Un bonjour optimal, ça s'entend et maintenant ça se voit. Des chercheurs du CNRS, de l'ENS et d'Aix-Marseille université 1 ont établi une méthodologie expérimentale leur permettant de révéler avec quel « filtre » (ou représentation mentale) nous jugeons la personnalité de quelqu'un à l'écoute d'un mot aussi simple que « bonjour ». Quelle intonation est optimale pour donner l'impression d'être déterminé ou digne de confiance ? Cette méthode, déjà utilisée par les chercheurs à des fins cliniques notamment auprès de personnes ayant subi un AVC, ouvre désormais un grand nombre de pistes dans la perception du langage.
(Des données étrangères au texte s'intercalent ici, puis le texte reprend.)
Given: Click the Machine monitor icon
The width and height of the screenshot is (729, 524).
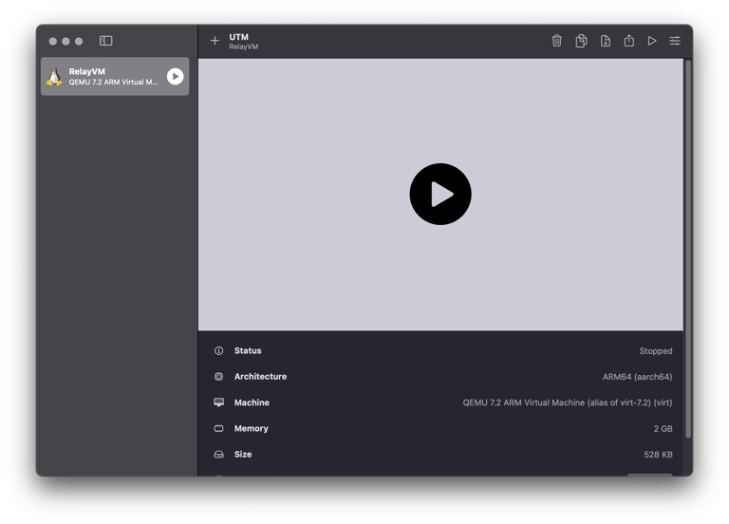Looking at the screenshot, I should 219,402.
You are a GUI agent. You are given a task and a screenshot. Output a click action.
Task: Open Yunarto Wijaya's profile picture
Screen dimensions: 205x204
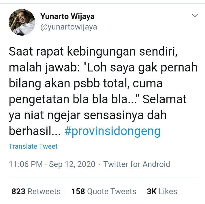[x=22, y=22]
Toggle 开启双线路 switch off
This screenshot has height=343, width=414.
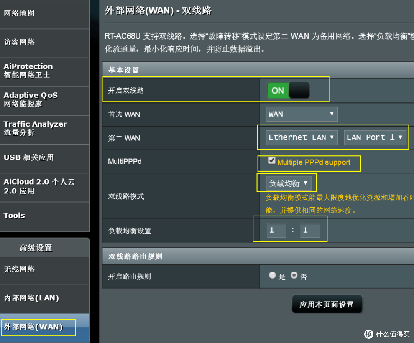coord(288,90)
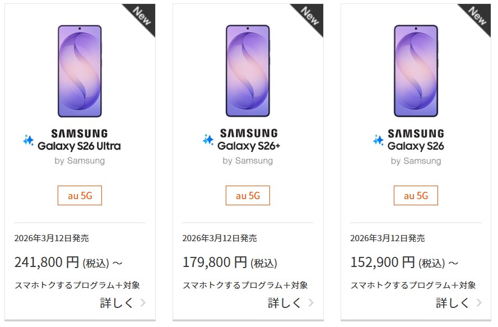This screenshot has width=498, height=327.
Task: Select the au 5G badge under S26 Ultra
Action: point(80,196)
Ces résultats sont publiés dans la revue PNAS le 26 mars 2018.
- 1AU SEIN DU LABORATOIRE SCIENCES ET TECHNOLOGIES DE LA MUSIQUE ET DU SON (CNRS/IRCAM/MINISTÈRE DE LA CULTURE/SORBONNE UNIVERSITÉ), DU LABORATOIRE DES SYSTÈMES PERCEPTIFS (CNRS/ENS PARIS) ET DE L'INSTITUT DE NEUROSCIENCES DE LA TIMONE (CNRS/AIX-MARSEILLE UNIVERSITÉ).
Lorsqu'un inconnu vous dit « bonjour », vous paraît-il amical ou au contraire hostile ? L'intonation vocale, est à la base des jugements linguistiques et sociaux dans le discours. De la même façon que nous avons une image mentale d'une pomme (ronde, verte ou rouge, avec une queue…), nous possédons également des représentations mentales de la personnalité de quelqu'un à partir des paramètres acoustiques de sa voix. Pour la première fois, des chercheurs sont parvenus à visualiser ces représentations mentales et à les comparer entre individus.
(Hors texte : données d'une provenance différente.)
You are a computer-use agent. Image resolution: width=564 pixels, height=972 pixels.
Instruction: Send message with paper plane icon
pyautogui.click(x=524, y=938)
Pour cela, les scientifiques ont mis au point une technique informatique de manipulation de la voix : le logiciel CLEESE. À partir de l'enregistrement d'un seul mot, ils génèrent aléatoirement des milliers d'autres prononciations du même mot ayant toutes une mélodie différente tout en gardant un ton réaliste (une sorte de maquillage sonore). En analysant les réponses des participants à ces enregistrements manipulés, les chercheurs ont caractérisé expérimentalement l'intonation du « bonjour » sincère. Par exemple, pour paraître déterminé le mot doit être prononcé avec une hauteur descendante, plus marquée sur la deuxième syllabe / . Au contraire, pour être perçu comme digne de confiance, la hauteur doit monter rapidement à la fin du mot / . Les chercheurs sont donc désormais capables de visualiser le « code » utilisé par les gens pour juger de la voix d'autrui, et ont montré que ce code est partagé par les hommes comme par les femmes et est indépendant du sexe de la voix écoutée.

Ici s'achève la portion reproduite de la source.